You probably didn't know this about term deposits (Risk)

By reinvesting interest income, the risk averse investor has generated a healthy 232% gain over the period.

| More on:

You’re reading a free article with opinions that may differ from The Motley Fool’s Premium Investing Services. Become a Motley Fool member today to get instant access to our top analyst recommendations, in-depth research, investing resources, and more. Learn More

Here at the Motley Fool, we've long been highlighting the virtues of quality dividend paying stocks, especially in the current low interest rate environment. Understandably, though, some investors get a little nervous when it comes to the share market.

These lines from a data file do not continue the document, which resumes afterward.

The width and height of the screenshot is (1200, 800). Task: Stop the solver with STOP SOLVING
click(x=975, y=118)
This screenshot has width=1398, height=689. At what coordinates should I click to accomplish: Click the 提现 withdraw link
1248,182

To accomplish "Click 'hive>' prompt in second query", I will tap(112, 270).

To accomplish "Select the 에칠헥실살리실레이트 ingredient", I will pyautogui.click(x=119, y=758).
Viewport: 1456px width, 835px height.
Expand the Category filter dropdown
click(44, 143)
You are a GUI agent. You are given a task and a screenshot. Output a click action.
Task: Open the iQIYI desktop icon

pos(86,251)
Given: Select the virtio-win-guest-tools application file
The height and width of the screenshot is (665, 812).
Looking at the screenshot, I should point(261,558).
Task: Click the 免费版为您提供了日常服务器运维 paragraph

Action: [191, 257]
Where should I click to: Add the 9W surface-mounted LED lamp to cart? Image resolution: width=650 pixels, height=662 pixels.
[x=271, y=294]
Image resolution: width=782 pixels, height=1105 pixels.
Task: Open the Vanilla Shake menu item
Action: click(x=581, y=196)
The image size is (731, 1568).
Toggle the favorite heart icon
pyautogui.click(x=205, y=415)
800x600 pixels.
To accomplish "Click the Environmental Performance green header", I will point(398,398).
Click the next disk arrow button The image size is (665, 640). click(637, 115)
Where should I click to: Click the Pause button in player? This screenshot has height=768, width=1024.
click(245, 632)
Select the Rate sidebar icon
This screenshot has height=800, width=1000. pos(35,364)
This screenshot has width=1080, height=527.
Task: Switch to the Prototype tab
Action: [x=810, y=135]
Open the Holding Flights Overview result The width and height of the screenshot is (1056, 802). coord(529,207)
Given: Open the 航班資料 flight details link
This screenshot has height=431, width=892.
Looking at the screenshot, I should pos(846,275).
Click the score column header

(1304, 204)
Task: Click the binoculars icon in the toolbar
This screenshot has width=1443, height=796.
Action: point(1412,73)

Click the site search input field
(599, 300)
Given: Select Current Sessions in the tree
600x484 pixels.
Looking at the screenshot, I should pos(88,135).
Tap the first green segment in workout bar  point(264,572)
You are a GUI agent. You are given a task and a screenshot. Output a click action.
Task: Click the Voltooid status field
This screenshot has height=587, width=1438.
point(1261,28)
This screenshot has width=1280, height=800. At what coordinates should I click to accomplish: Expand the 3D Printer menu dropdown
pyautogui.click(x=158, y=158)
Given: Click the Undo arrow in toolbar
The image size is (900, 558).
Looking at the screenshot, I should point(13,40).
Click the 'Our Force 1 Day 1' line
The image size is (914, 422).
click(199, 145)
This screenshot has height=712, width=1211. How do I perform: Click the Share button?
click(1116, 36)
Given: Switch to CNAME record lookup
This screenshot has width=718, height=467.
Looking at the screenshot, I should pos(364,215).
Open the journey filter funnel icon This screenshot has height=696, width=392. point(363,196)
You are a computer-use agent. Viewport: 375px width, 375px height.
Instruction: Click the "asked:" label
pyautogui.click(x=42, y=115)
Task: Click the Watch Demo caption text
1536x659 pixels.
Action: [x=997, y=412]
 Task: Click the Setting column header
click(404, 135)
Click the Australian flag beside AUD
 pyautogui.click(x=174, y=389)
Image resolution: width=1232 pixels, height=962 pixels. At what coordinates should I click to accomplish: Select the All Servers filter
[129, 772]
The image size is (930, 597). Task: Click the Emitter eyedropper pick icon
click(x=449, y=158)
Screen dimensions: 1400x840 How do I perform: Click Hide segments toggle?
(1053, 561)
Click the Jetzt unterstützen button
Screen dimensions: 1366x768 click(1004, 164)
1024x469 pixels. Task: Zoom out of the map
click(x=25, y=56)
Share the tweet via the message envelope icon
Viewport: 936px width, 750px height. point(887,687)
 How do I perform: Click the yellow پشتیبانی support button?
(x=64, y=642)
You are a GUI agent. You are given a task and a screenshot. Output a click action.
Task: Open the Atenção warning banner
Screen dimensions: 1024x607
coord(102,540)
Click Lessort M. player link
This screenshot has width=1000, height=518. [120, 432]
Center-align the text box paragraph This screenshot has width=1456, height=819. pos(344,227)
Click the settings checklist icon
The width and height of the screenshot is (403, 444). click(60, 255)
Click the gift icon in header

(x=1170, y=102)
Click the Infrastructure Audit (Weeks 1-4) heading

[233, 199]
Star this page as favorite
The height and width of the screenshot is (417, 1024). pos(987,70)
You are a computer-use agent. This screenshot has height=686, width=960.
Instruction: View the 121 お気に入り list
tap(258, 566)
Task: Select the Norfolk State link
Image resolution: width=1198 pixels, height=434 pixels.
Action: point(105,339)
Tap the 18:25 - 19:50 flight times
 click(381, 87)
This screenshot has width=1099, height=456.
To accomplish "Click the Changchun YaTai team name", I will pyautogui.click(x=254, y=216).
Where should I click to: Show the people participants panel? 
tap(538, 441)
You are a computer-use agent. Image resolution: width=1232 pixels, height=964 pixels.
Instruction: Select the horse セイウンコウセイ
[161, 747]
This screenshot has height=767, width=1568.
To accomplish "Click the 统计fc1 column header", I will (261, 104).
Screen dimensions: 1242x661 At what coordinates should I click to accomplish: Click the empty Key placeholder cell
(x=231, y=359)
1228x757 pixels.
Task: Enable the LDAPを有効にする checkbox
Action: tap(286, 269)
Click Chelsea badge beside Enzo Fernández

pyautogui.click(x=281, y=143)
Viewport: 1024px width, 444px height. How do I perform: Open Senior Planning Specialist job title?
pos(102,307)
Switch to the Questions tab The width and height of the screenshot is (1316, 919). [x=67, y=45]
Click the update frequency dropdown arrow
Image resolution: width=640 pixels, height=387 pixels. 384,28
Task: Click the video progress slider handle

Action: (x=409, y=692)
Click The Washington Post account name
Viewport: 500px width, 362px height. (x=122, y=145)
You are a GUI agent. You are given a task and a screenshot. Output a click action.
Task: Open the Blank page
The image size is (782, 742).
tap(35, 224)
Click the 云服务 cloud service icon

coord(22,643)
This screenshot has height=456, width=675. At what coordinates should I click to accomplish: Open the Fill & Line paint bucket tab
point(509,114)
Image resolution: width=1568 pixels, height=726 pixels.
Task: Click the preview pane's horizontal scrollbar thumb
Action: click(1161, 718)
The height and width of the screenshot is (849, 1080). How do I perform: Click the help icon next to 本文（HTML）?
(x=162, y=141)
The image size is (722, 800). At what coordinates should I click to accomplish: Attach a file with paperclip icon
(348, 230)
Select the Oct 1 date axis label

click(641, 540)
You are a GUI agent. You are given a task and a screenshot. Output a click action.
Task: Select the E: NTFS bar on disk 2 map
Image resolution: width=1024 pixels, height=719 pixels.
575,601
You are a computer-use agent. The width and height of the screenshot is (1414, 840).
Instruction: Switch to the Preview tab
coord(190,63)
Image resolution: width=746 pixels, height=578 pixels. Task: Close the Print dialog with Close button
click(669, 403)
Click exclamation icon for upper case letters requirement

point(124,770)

It wasn't that long ago that the ASX essentially halved from the 2007 high to the 2009 low — and while it has since recovered, those that are dependent on an ongoing income may have been forced sellers at the worst possible time.

Some investors will also point out that while dividend yields are better than what you are likely to get in a bank, the difference isn't massive, especially when you consider that there is virtually zero chance of a loss when you invest in a term deposit.

Take for example Commonwealth Bank (ASX:CBA), which is presently offering its shareholders a yield of about 4.6%. Not bad, sure, but It isn't exactly miles above the 3.5% you can get — risk free — by instead investing in one of CBA's term deposits.

In fact, as you'll see in the chart below, even over the long term, CBA's dividend yield has never been far away from 'risk free' interest rates:

TS 28 Jan 15 - 1

Kinda takes the shine of dividends, right? Well, let's not be so hasty.

To truly appreciate the attractiveness of dividends, we must remember that yield is calculated by dividing the dividend by the share price.

And the reason CBA's yield has failed to show any material appreciation over the years is that its share price has the remarkable tendency to keep growing!

So although dividends have done this:

TS 28 Jan - 2

The share price has, at the same time, done this:

TS 28 Jan 3

Little wonder the dividend yield doesn't appear to have changed much!

Rather than looking at the dividend yield each year, it's better to look at what our income returns would have been like if we invested $10,000 into CBA shares and a term deposit, back in 1992 (when CBA first listed on the ASX). For now, we'll ignore the change in share price, and only consider income.

TS 28 Jan 4

Although term deposits provided a better income return for the first two years, the growing dividend payout from CBA soon saw it eclipse the interest income from term deposits. Over time, the growth in dividends has blown the interest income clear out of the water!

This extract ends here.